» **Check your understanding**:
• A. List the acts named in the festival review, giving act names rather than individual band members.
• B. Pick up the festival review at the point it ends and write its next part.

» **Extracted text**:

Back to Sunday, and Sigrid and Anne Marie offer some all-out pop animation next on the main stage. The former’s jubilant “I Think A Driver Might Have Saved My Life” from How To Let Go is a demonstration in doing just that, and, Marie’s uncomplicated, anodyne run of chart hits is a natural second course. However, an intervening showcase of Ukrainian acts, with the sobering preamble that “a few hundred kilometres away, shit is going down,” highlights the inconceivable disparity between the neighbouring country’s current reality and the utopia in which we’ve revelled for days.
Tame Impala closes out Sunday’s main stage, with Kevin Parker’s sphere of nebulous psychedelic rock and disco funk enveloping crowds from the moment it’s introduced with a video of a futuristic-dystopian pharmaceutical nurse urging fans to take their time-altering, patented drug Rushium, and we decelerate into Parker’s fold. Elsewhere, trusted Canadian producer Caribou rounds off the night with an ever-enchanting widescreen exploration of electronic sounds - potentially one of the most dexterous dance acts of the six days.

» **Input data**:
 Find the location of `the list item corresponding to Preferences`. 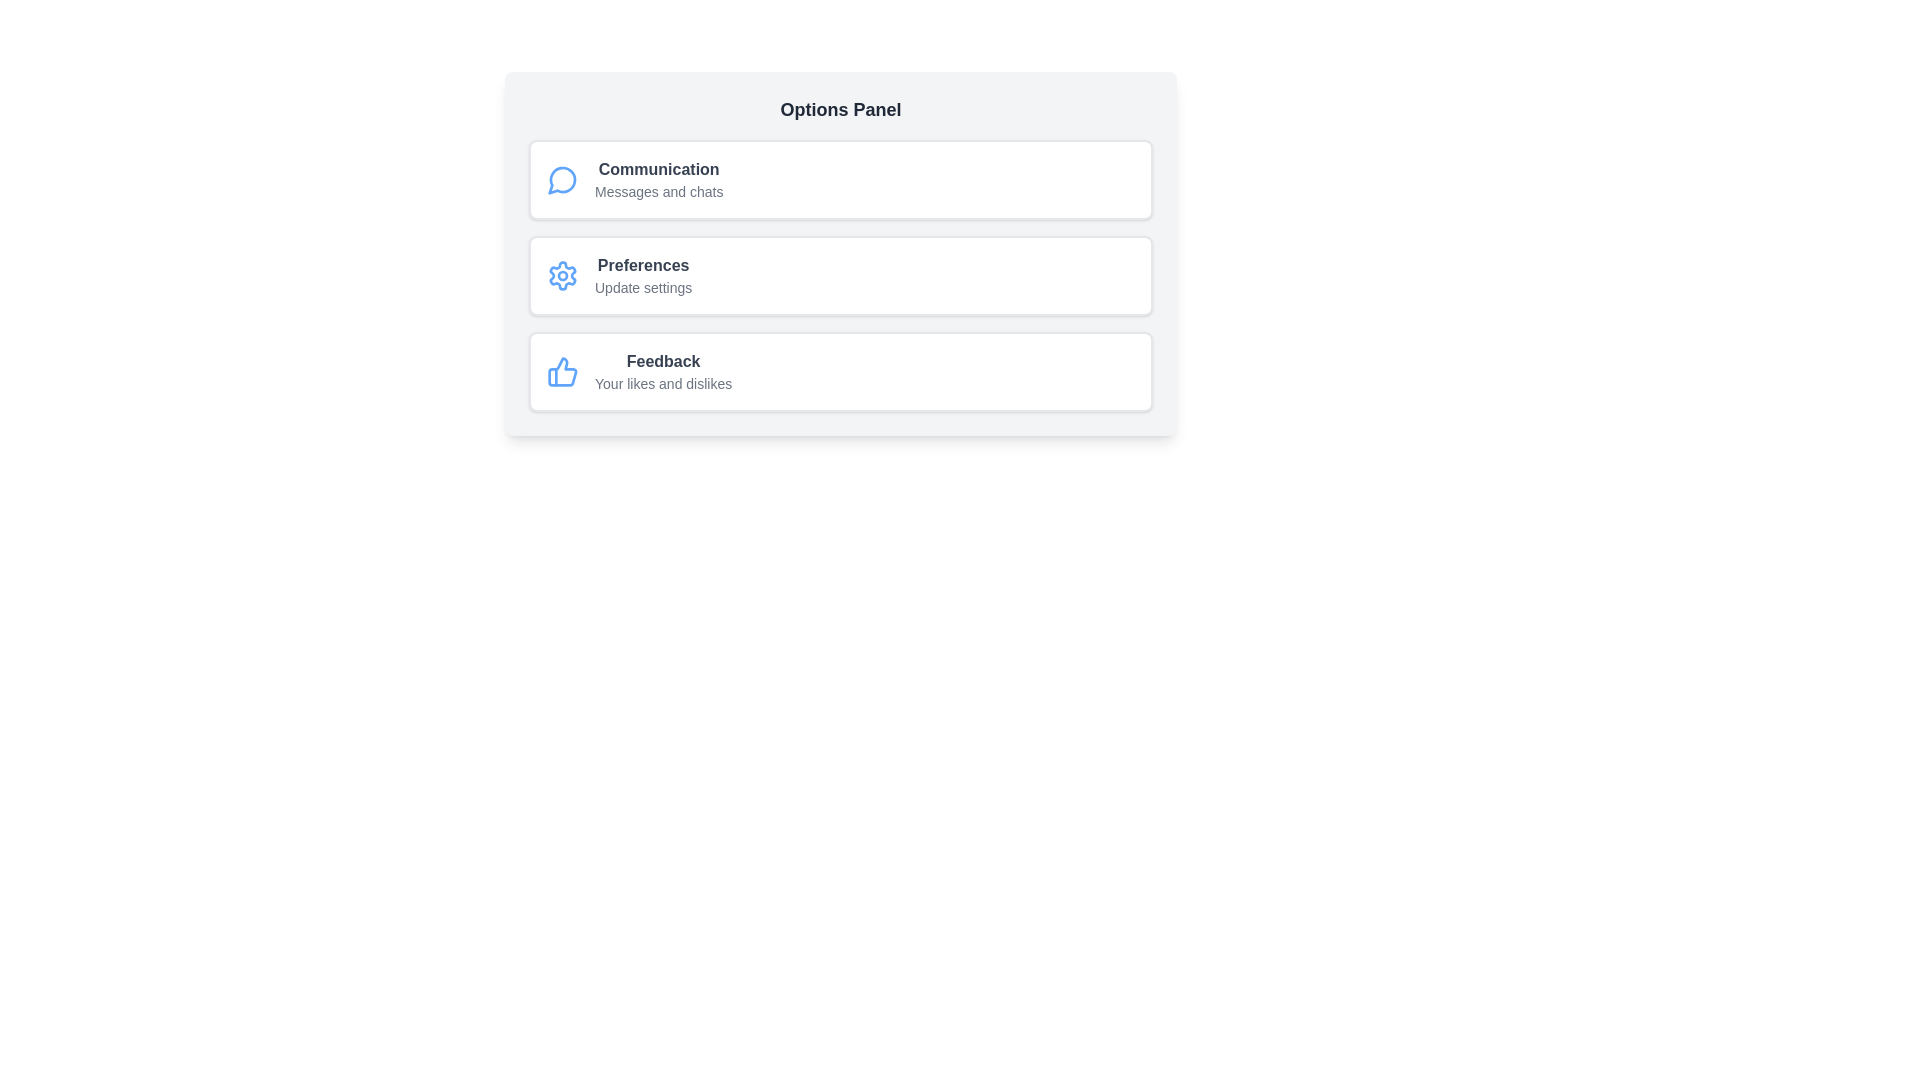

==

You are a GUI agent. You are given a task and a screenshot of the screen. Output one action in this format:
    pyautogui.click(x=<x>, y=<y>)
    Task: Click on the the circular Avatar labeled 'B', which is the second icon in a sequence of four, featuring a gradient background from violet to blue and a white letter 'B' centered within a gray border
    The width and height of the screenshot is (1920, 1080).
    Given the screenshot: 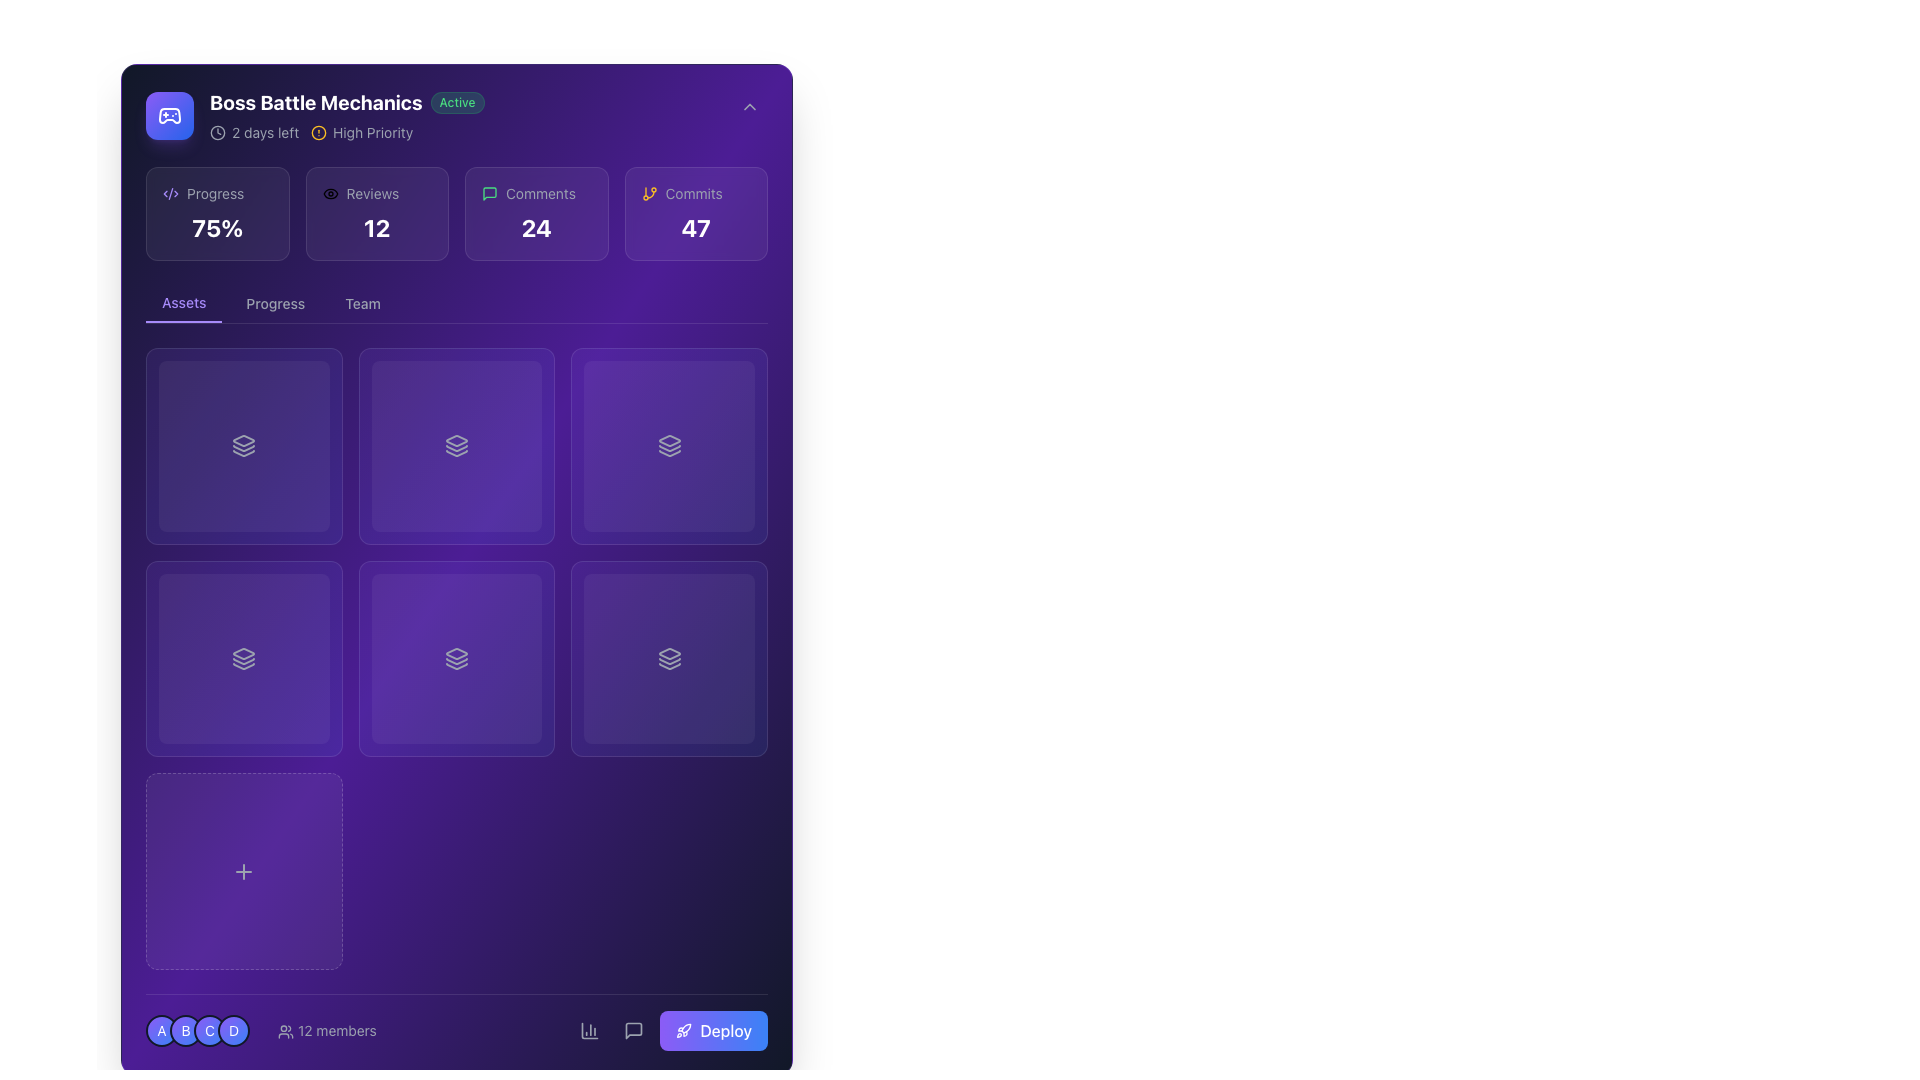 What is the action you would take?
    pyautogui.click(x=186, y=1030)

---

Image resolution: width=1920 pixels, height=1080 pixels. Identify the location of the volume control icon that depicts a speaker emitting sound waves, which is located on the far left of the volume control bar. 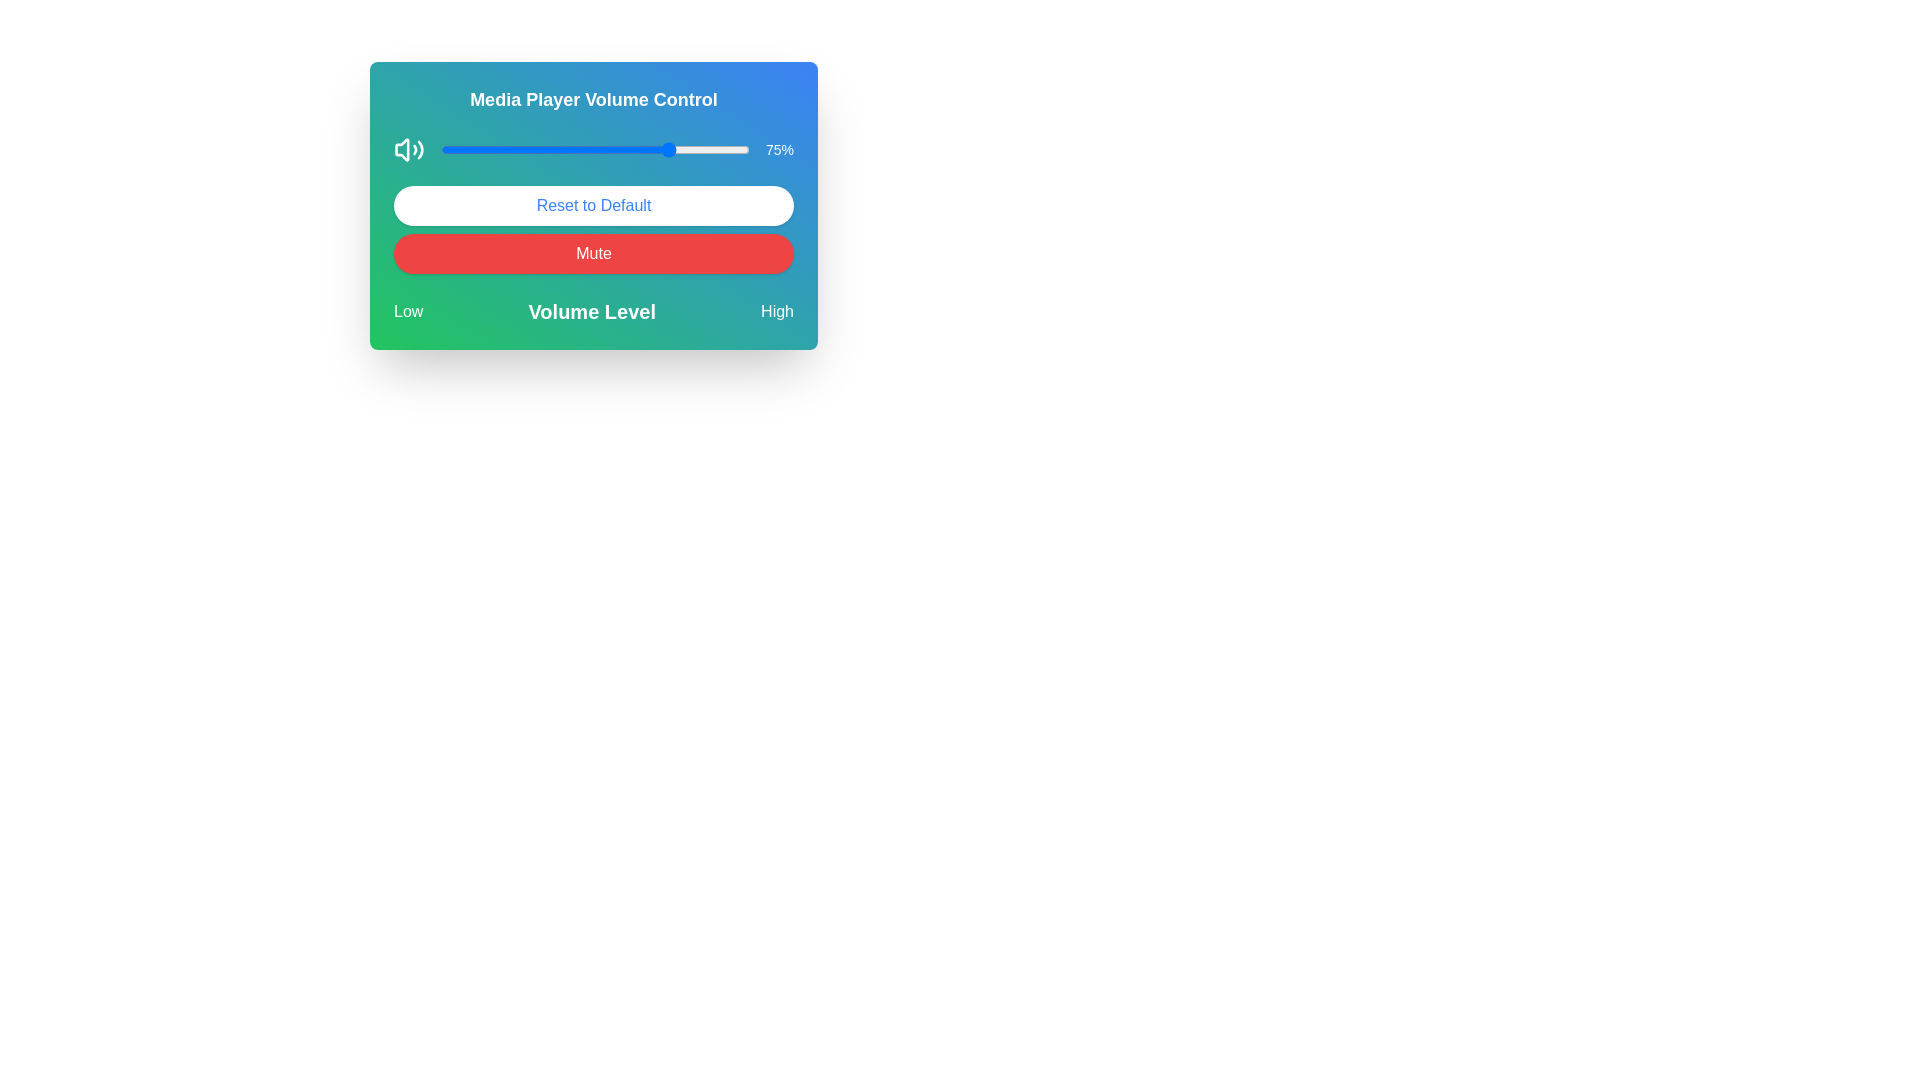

» **Outputs by task**:
• A.
Sigrid
Anne Marie
Tame Impala
Caribou

• B.
By now it’s hard to remember life before all you had to worry about was who to watch and when, but such is Sziget’s blissfully immersive nature, it is suddenly the last day. Perhaps owing to the fact it’s a Monday, you could be forgiven for finding today slightly like an afterparty that’s been clung onto until the following mid-morning, however, that’s potentially symptomatic of my lack of endurance rather than the final round’s durability. Singer-songwriter Holly Humberstone would attest to the latter, stepping up last-minute in the Arctic Monkey’s opener slot after Sam Fender had to pull out due to laryngitis. She cuts a mousy figure but joined just by drummer Lauren, proves thoroughly why she’s currently on the ascent to British pop’s highest ranks. The peak comes with debut single “Deep End”, the song, as she explains, she wrote as an ‘’awkward’’ older sister to express support to her younger counterpart during depression.
The Arctic Monkeys follow, who without a recent album to drive, offer a rundown of hits led by a sweat-drenched Alex Turner, who’s so practised at tearing up such stages there’s almost a mundanity even in the more riotous moments. For the fans of the band present, of which there is an abundance, their set proves electric, however.
And, you can’t ask for much more as the islanders prepare to pack up their things before imploding into the Monday-est Tuesday known to man, the following day. Tempted to round off the last night where it all started, at Magic Mirror’s Voguing Ballroom, I make the unprecedented choice for bed instead. It feels wrong as Sziget’s vastness inevitably leaves you with a sense of incompletion, however, my week on the island ultimately leaves me utterly fulfilled.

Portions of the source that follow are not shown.